“Money lies on the other side of fear.” That statement from one of the self-made, real estate millionaires we were interviewing blew us away. We were writing The Millionaire Real Estate Investor and his wisdom so impressed us we made it a section of the Introduction. We actually came to the conclusion that “opportuntiy lies on the other side of fear.”
Our fears can define out lives. They can put up boundaries that limit what we do. Or, they can serve as a compass for where we go. We get to choose how we use fear – as a governor or a guide.
Early in my life it was a governor, a limiter and a warning I heeded. If I felt fearful about something I didn’t do it. I didn’t take risks. I played it cozy. Even so, in the eyes of the world I was being successful. But, not in my own eyes. I felt weak, compliant and complacent. I wasn’t very confident.
Until I decided to go out for the high school football team as a sophomore. I wanted to be an athlete, I wanted to be picked for the team, I wanted to start and to play and to win. My fears were immense. The older players looked so strong and they were aggressive. During the first week of practice I got whipped. I was embarrassed and I tried to hide my tears of shame.
But, I didn’t quit. I hung in. I took the beatings from the better players and the condemnation from the coaches. And, I made the team, barely. That was the beginning of a path in athletics that earned me starting positions in three sports, varsity letters, all-conference designations and, most important, self-confidence.
Later in life I almost dropped out of the qualification program for becoming a Dale Carnegie instructor. I was deathly afraid of failing, of not measuring up and being rejected as inadequate. With the prayerful support of the local franchise owner, I fearfully went to the final evaluation sessions in New York City. I made the grade and became one of their top instructors.

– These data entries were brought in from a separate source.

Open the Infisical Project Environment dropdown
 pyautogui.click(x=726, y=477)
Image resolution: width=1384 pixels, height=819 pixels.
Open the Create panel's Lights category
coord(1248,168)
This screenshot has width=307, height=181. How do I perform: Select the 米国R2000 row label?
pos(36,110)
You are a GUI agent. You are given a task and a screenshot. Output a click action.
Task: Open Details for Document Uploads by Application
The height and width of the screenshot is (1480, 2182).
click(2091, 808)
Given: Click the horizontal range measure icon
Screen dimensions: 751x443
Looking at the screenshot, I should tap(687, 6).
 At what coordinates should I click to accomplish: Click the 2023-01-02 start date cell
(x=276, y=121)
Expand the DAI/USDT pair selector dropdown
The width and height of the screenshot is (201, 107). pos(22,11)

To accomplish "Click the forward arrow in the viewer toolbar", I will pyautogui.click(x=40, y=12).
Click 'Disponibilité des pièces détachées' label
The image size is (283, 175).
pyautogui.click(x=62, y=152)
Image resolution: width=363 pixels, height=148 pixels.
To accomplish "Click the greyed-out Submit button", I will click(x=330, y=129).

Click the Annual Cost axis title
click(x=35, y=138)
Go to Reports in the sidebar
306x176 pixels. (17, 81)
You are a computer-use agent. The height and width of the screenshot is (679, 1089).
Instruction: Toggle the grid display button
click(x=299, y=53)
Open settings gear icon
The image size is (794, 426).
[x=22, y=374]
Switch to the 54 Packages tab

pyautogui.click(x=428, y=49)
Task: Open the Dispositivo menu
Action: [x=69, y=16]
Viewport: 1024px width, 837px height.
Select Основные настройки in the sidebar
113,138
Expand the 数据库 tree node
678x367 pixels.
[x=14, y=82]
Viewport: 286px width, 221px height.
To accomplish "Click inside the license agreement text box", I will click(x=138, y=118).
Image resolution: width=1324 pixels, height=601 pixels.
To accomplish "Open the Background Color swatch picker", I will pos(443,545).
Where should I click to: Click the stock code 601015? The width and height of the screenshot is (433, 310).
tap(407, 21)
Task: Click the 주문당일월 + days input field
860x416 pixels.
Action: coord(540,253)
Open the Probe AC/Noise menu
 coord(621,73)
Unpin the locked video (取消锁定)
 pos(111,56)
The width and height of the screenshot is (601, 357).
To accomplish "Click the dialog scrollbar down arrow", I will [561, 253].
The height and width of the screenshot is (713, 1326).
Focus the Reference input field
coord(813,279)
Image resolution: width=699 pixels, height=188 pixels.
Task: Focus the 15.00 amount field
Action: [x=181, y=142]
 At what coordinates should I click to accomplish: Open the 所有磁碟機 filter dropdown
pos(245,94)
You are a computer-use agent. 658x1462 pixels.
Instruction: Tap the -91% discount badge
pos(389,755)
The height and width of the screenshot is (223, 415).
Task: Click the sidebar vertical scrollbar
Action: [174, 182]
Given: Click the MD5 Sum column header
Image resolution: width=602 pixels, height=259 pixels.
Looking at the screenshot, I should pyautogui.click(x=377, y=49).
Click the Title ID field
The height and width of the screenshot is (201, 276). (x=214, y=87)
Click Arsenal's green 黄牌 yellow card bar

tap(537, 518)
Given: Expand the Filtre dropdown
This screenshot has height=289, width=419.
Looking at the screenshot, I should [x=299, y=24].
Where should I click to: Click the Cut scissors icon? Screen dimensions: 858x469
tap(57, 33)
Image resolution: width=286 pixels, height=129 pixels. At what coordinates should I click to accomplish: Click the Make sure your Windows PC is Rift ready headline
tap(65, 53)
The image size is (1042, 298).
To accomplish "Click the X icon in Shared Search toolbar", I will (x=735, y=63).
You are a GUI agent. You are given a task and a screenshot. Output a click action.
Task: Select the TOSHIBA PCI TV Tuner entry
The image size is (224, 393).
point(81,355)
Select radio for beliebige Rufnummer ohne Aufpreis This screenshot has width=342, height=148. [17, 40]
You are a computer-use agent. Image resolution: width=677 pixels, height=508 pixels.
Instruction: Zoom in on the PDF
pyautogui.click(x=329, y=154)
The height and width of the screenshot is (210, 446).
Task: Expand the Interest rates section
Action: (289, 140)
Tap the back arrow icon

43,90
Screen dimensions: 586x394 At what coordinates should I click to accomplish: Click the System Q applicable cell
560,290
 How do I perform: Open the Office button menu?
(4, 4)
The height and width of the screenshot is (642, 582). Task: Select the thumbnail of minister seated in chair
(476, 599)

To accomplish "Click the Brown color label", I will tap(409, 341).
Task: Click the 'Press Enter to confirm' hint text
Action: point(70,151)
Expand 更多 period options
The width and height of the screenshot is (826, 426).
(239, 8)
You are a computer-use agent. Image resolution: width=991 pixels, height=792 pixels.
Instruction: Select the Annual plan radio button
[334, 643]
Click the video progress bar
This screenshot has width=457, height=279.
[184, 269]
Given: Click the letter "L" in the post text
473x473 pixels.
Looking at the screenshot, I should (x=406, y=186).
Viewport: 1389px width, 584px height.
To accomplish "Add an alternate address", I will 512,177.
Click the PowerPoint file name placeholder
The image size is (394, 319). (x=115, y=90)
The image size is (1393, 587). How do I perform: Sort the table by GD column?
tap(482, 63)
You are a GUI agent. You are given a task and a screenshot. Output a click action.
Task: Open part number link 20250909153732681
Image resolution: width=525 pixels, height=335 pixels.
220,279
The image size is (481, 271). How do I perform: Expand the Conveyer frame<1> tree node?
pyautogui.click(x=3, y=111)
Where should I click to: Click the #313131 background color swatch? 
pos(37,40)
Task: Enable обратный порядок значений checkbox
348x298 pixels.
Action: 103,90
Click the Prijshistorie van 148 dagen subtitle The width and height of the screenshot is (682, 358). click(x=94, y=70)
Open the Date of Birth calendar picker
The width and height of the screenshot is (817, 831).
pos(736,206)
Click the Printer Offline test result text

What if I had let my fears stop me. I would never have gone on to teach sales people, to train leaders, to write books about business and to speak to thousands. I would have lived a lesser life. I would have failed to use my God-given talents. I would not have been able to touch so many lives.
So, fear tells you what to do. If you feel fear it means you were meant to do it. You are just afraid it won’t work out. Where there is no fear, there is no care – no desire, no passion. Fear shows you what you really want to do – what you were meant to do. Just go do it. As Susan Jeffers says, “feel the fear and do it anyway.”
Asking for business, role-playing in front of others, making a cold call, taking on a new venture, leaving a job you don’t like, asking for a date, introducing yourself, speaking up in a meeting, talking in front of a group – if you feel some fear, it is just your inner self saying you want to do it.
In fact, over time you will learn that the fear is actually preparing you to do it – all systems fired up, in gear and ready to go. As they used to say at Dale Carnegie, “if you’ve got butterflies in your stomach, just get ’em lined up and flyin’ in formation.
Get your life going in the direction you want. Follow the fear.